### PROBLEM TO SOLVE:
Your answer must contain each line of the data, copied exactly.

### RAW DATA:
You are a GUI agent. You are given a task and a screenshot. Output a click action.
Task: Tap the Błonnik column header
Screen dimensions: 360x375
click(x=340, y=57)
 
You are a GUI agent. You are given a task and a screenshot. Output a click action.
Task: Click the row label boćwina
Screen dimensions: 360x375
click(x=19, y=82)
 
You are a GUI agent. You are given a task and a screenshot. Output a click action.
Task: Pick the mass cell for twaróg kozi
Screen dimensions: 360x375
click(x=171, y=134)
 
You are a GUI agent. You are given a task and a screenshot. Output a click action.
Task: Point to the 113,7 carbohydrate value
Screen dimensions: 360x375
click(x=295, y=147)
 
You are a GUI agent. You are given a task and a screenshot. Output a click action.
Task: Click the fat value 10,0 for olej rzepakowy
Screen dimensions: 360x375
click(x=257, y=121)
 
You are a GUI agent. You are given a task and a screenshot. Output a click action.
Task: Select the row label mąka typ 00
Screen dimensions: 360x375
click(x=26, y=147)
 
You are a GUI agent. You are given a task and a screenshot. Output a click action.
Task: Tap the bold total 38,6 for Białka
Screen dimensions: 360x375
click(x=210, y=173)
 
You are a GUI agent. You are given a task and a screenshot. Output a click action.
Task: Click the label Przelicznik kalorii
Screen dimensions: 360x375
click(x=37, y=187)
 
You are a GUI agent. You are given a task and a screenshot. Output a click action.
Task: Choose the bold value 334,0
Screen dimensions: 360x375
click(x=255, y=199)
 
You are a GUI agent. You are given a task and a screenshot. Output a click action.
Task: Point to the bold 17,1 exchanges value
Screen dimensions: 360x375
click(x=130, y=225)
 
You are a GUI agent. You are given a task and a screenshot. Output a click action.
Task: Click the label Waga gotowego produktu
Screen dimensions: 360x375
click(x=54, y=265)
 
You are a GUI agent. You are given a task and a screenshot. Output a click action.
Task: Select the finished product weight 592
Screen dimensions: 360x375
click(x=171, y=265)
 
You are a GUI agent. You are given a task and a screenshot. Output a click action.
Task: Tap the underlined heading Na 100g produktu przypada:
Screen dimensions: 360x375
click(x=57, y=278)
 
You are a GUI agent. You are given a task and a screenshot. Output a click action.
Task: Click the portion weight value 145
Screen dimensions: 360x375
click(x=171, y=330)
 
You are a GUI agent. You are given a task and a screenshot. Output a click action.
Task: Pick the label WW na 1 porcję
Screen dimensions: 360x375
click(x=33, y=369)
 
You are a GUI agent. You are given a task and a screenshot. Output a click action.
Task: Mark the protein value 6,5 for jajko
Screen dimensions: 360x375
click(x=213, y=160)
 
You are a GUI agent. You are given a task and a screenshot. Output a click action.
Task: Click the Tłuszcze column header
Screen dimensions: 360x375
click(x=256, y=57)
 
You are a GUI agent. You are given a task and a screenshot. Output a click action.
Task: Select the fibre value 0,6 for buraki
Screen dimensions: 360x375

### ANSWER SECTION:
You are a GUI agent. You are given a task and a screenshot. Output a click action.
Task: Tap the Błonnik column header
Screen dimensions: 360x375
click(x=340, y=57)
 
You are a GUI agent. You are given a task and a screenshot. Output a click action.
Task: Click the row label boćwina
Screen dimensions: 360x375
click(x=19, y=82)
 
You are a GUI agent. You are given a task and a screenshot. Output a click action.
Task: Pick the mass cell for twaróg kozi
Screen dimensions: 360x375
click(x=171, y=134)
 
You are a GUI agent. You are given a task and a screenshot. Output a click action.
Task: Point to the 113,7 carbohydrate value
Screen dimensions: 360x375
click(x=295, y=147)
 
You are a GUI agent. You are given a task and a screenshot. Output a click action.
Task: Click the fat value 10,0 for olej rzepakowy
Screen dimensions: 360x375
click(x=257, y=121)
 
You are a GUI agent. You are given a task and a screenshot. Output a click action.
Task: Select the row label mąka typ 00
Screen dimensions: 360x375
click(x=26, y=147)
 
You are a GUI agent. You are given a task and a screenshot. Output a click action.
Task: Tap the bold total 38,6 for Białka
Screen dimensions: 360x375
click(x=210, y=173)
 
You are a GUI agent. You are given a task and a screenshot. Output a click action.
Task: Click the label Przelicznik kalorii
Screen dimensions: 360x375
click(x=37, y=187)
 
You are a GUI agent. You are given a task and a screenshot. Output a click action.
Task: Choose the bold value 334,0
Screen dimensions: 360x375
click(x=255, y=199)
 
You are a GUI agent. You are given a task and a screenshot. Output a click action.
Task: Point to the bold 17,1 exchanges value
Screen dimensions: 360x375
click(x=130, y=225)
 
You are a GUI agent. You are given a task and a screenshot. Output a click action.
Task: Click the label Waga gotowego produktu
Screen dimensions: 360x375
click(x=54, y=265)
 
You are a GUI agent. You are given a task and a screenshot. Output a click action.
Task: Select the finished product weight 592
Screen dimensions: 360x375
click(x=171, y=265)
 
You are a GUI agent. You are given a task and a screenshot. Output a click action.
Task: Tap the underlined heading Na 100g produktu przypada:
Screen dimensions: 360x375
click(x=57, y=278)
 
You are a GUI agent. You are given a task and a screenshot. Output a click action.
Task: Click the portion weight value 145
Screen dimensions: 360x375
click(x=171, y=330)
 
You are a GUI agent. You are given a task and a screenshot. Output a click action.
Task: Pick the label WW na 1 porcję
Screen dimensions: 360x375
click(x=33, y=369)
 
You are a GUI agent. You are given a task and a screenshot. Output a click action.
Task: Mark the protein value 6,5 for jajko
Screen dimensions: 360x375
click(x=213, y=160)
 
You are a GUI agent. You are given a task and a screenshot. Output a click action.
Task: Click the Tłuszcze column header
Screen dimensions: 360x375
click(x=256, y=57)
 
You are a GUI agent. You are given a task and a screenshot. Output a click action.
Task: Select the fibre value 0,6 for buraki
Screen dimensions: 360x375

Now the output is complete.